[Opening Source information section]

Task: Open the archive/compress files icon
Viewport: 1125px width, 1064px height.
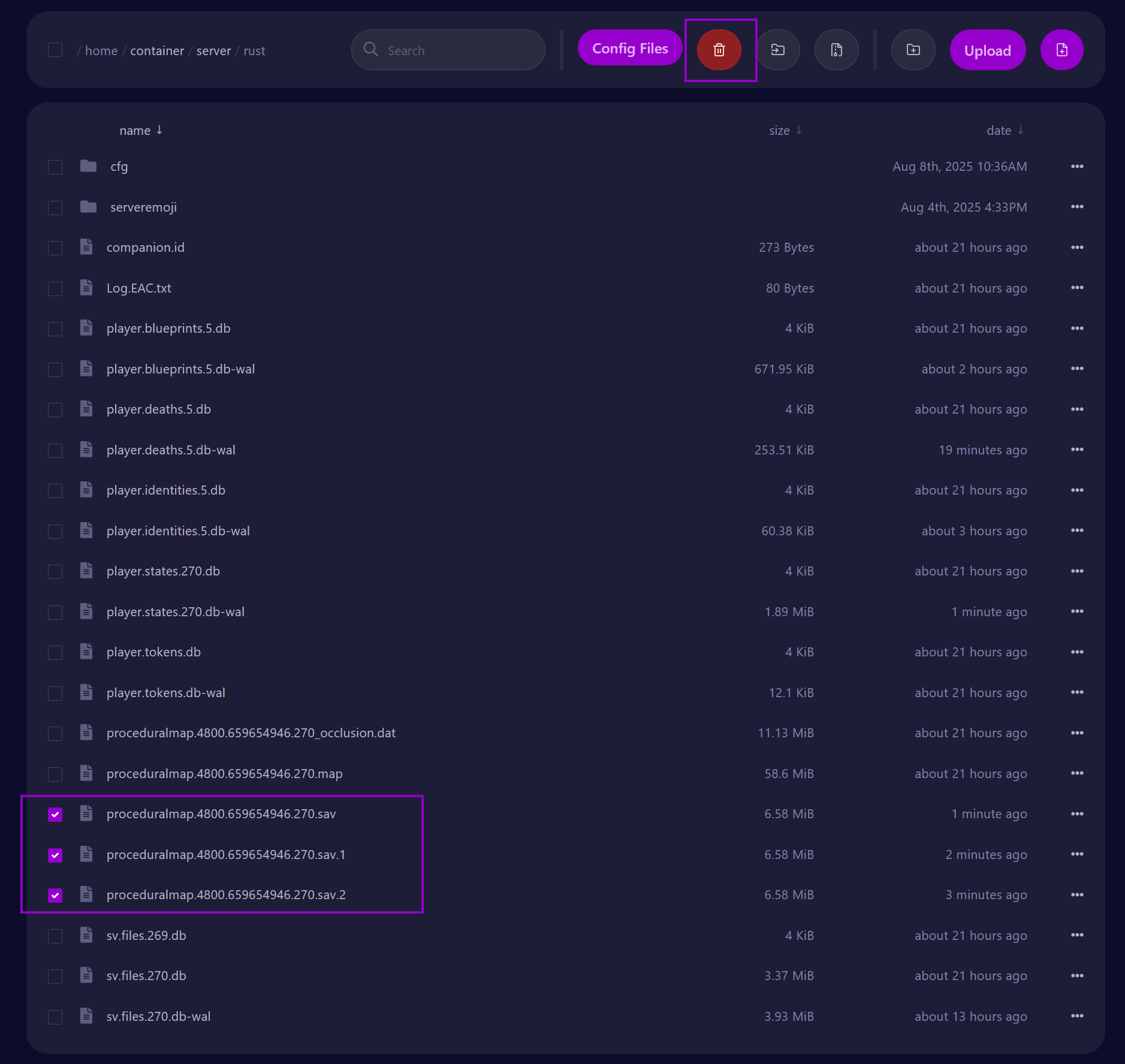Action: 837,50
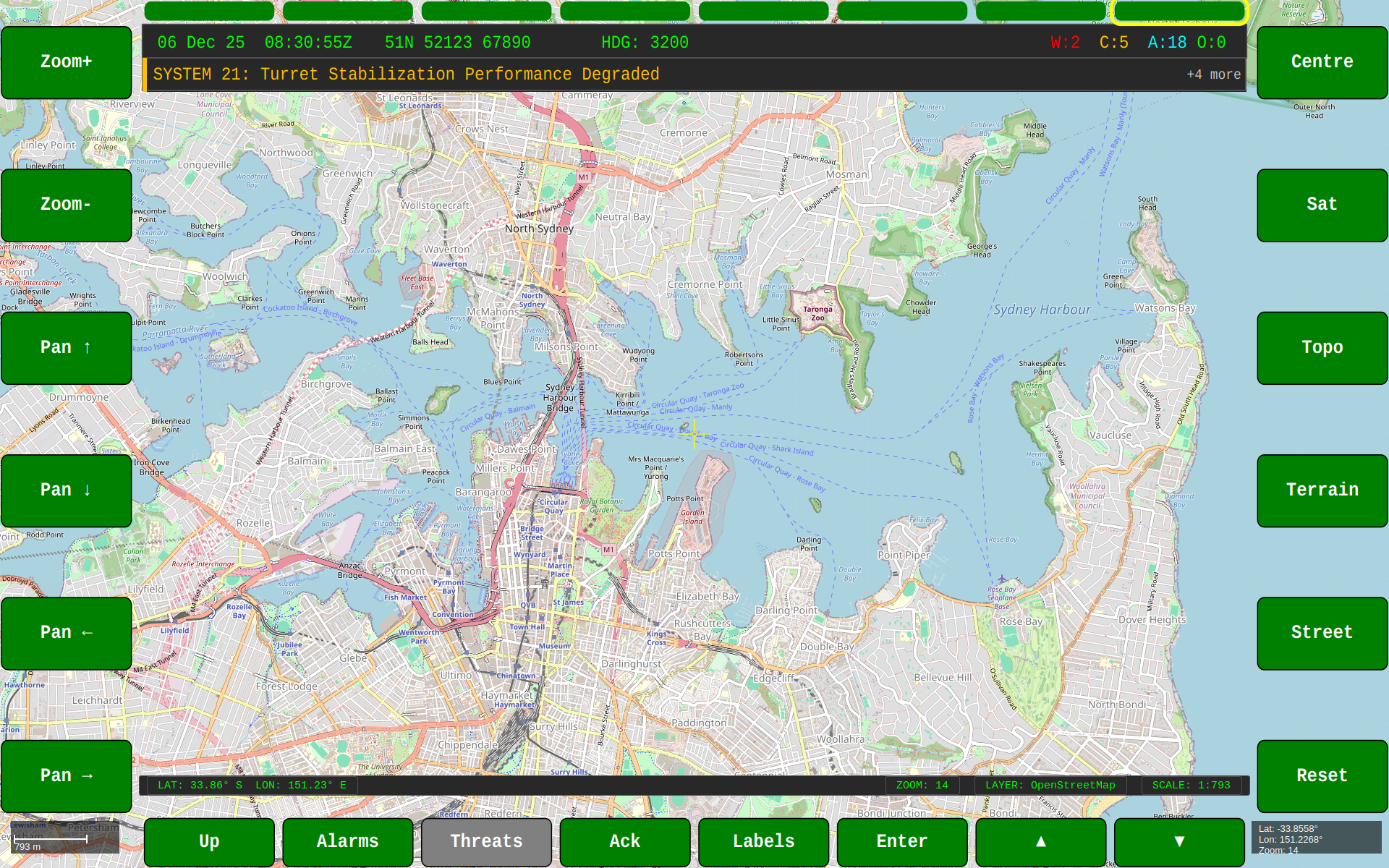Screen dimensions: 1389x868
Task: Click the Zoom+ map button
Action: [x=66, y=62]
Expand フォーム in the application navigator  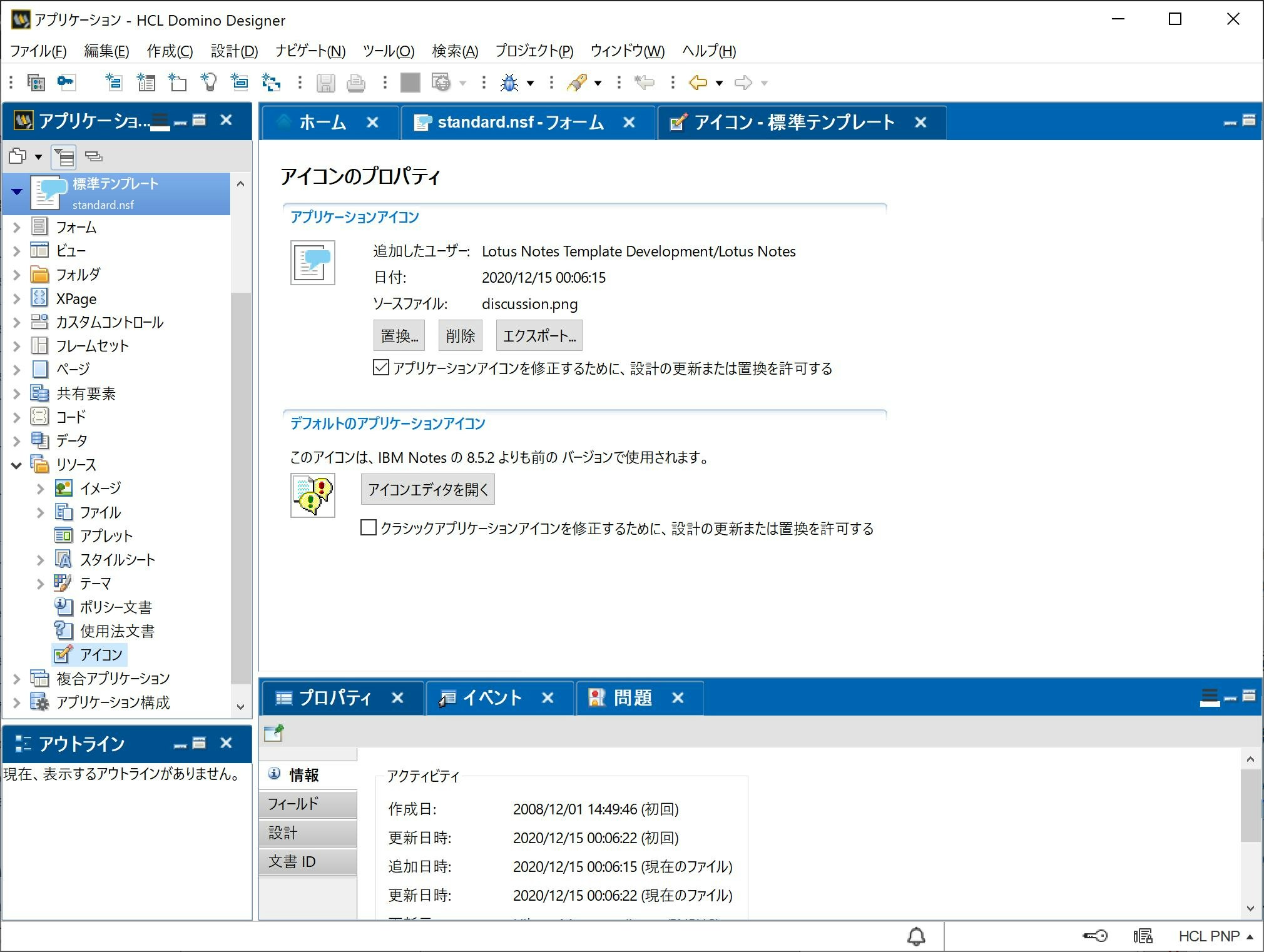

[Closing Source information section]

• _Problem statement_
When repeating the entries, leave out every picture and keep the rest exact.

• _Response to this task_
Task: Open the archive/compress files icon
Viewport: 1125px width, 1064px height.
Action: 837,50
Screen dimensions: 1389x868
Task: Click the Zoom+ map button
Action: [x=66, y=62]
Expand フォーム in the application navigator  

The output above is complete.